After an arbitral panel issues an award, Section 9 of the Federal Arbitration Act ("FAA") "provides that a party may apply to a district court 'for an order confirming the award, and thereupon the court must grant such an order unless the award is vacated, modified, or corrected as prescribed in [S]ections 10 and 11 of this title." STMicroelectronics, N.V. v. Credit Suisse Sec. (USA) LLC, 648 F.3d 68, 74 (2d Cir. 2011) (quoting 9 U.S.C. § 9). "[C]ourts must grant an arbitration panel's decision great deference. A party petitioning a federal court to vacate an arbitral award bears the heavy burden of showing that the award falls within a very narrow set of circumstances delineated by statute and case law." Duferco Int'l Steel Trading v. T. Klaveness Shipping A/S, 333 F.3d 383, 388 (2d Cir. 2003).
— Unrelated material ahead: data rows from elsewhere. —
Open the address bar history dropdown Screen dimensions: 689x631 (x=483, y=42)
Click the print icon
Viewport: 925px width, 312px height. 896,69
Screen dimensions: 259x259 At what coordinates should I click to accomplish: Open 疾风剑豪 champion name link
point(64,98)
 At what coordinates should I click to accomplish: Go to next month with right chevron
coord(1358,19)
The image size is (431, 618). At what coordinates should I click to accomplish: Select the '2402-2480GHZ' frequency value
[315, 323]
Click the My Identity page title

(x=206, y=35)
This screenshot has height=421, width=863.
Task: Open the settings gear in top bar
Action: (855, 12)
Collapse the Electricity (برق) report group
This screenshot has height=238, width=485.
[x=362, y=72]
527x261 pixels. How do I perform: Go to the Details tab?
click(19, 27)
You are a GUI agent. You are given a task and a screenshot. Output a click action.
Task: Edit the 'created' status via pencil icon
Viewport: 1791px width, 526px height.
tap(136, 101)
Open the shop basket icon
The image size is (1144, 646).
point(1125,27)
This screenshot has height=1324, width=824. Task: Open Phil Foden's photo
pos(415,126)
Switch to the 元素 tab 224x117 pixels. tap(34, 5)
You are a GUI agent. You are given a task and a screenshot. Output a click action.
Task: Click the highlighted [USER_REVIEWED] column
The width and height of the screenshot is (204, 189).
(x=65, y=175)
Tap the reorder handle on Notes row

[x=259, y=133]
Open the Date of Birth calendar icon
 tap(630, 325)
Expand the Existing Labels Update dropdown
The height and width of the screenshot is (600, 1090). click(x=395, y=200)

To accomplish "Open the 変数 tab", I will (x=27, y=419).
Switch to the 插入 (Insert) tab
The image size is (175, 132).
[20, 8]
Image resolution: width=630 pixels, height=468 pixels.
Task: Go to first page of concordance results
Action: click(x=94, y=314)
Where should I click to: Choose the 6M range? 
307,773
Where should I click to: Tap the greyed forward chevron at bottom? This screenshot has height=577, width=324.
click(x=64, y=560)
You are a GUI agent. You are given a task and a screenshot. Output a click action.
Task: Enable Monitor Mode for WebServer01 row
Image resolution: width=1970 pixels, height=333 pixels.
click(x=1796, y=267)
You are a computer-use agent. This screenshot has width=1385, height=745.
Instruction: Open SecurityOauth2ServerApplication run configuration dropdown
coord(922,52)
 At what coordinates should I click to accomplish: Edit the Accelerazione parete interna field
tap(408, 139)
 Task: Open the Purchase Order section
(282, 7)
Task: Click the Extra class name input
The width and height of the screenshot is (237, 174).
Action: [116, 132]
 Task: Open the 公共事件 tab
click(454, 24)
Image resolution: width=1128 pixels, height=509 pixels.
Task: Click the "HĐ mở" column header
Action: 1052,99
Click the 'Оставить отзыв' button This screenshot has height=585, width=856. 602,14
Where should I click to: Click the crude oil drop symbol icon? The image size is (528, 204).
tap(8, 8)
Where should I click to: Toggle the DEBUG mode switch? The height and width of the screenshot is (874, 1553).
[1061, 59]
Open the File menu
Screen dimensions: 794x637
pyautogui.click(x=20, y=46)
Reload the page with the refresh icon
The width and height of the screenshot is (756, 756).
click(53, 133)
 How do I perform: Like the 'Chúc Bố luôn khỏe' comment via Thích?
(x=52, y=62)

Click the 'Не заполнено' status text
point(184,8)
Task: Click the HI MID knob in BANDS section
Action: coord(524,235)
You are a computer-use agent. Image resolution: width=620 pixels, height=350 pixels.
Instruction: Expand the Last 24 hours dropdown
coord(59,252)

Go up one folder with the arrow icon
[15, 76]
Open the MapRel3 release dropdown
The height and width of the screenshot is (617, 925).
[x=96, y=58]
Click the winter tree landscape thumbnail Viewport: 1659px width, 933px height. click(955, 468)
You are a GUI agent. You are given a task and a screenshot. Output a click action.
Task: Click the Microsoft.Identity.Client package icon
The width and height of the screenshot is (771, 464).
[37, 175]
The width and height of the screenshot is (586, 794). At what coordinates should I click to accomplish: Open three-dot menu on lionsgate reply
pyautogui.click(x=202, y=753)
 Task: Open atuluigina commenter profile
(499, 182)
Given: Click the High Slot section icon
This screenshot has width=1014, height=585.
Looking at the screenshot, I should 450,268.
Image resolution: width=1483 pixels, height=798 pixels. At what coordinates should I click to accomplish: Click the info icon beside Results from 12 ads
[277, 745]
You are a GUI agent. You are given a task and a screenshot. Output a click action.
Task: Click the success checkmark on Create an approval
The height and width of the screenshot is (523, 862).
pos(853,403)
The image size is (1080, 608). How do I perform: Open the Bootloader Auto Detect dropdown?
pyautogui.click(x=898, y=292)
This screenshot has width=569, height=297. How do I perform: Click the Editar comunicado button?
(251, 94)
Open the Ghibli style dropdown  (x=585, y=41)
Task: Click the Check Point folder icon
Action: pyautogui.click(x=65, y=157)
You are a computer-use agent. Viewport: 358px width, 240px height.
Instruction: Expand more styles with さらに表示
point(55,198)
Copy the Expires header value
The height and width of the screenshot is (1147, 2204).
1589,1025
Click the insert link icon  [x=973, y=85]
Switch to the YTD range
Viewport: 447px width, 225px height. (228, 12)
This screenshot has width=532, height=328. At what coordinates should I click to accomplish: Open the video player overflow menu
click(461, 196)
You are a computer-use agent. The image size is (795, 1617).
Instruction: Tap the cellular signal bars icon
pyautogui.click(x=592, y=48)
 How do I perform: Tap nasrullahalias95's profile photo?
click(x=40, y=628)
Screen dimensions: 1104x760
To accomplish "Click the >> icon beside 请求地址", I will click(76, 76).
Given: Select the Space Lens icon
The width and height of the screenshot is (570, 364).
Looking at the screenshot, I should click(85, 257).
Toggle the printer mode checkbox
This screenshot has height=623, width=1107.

Under Section 10 of the FAA, courts may vacate an arbitration award on four narrow grounds:

(1) where the award was procured by corruption, fraud, or undue means;

(2) where there was evident partiality or corruption in the arbitrators, or either of them;

(3) where the arbitrators were guilty of misconduct in refusing to postpone the hearing, upon sufficient cause shown, or in refusing to hear evidence pertinent and material to the controversy; or of any other misbehavior by which the rights of any party have been prejudiced; or

(4) where the arbitrators exceeded their powers, or so imperfectly executed them that a mutual, final, and definite award upon the subject matter submitted was not made.
9 U.S.C. § 10(a).

In addition to those four statutory grounds for vacatur, the Second Circuit has ruled that a court may vacate an award if the arbitrator "exhibited a 'manifest disregard of law.'" See e.g., Westerbeke Corp. v. Daihatsu Motor Co., Ltd., 304 F.3d 200, 208 (2d Cir. 2002) (quoting Wilko v. Swan, 346 U.S. 427, 436 (1953), overruled on other grounds, Rodriguez de Quijas v. Shearson/Am. Express, Inc., 490 U.S. 477 (1989)). It is well established that the "manifest disregard" doctrine is one of "last resort" and is limited "only to those exceedingly rare instances where some egregious impropriety on the part of the arbitrators is apparent." Duferco, 333 F.3d at 389; see also Goldman Sachs Execution & Clearing, L.P. v. Official Unsecured Creditors' Comm. Of Bayou Grp., 491 Fed. App'x 201, 204 (2d Cir. 2012) (observing that "[t]he manifest disregard standard is, by design, exceedingly difficult to satisfy").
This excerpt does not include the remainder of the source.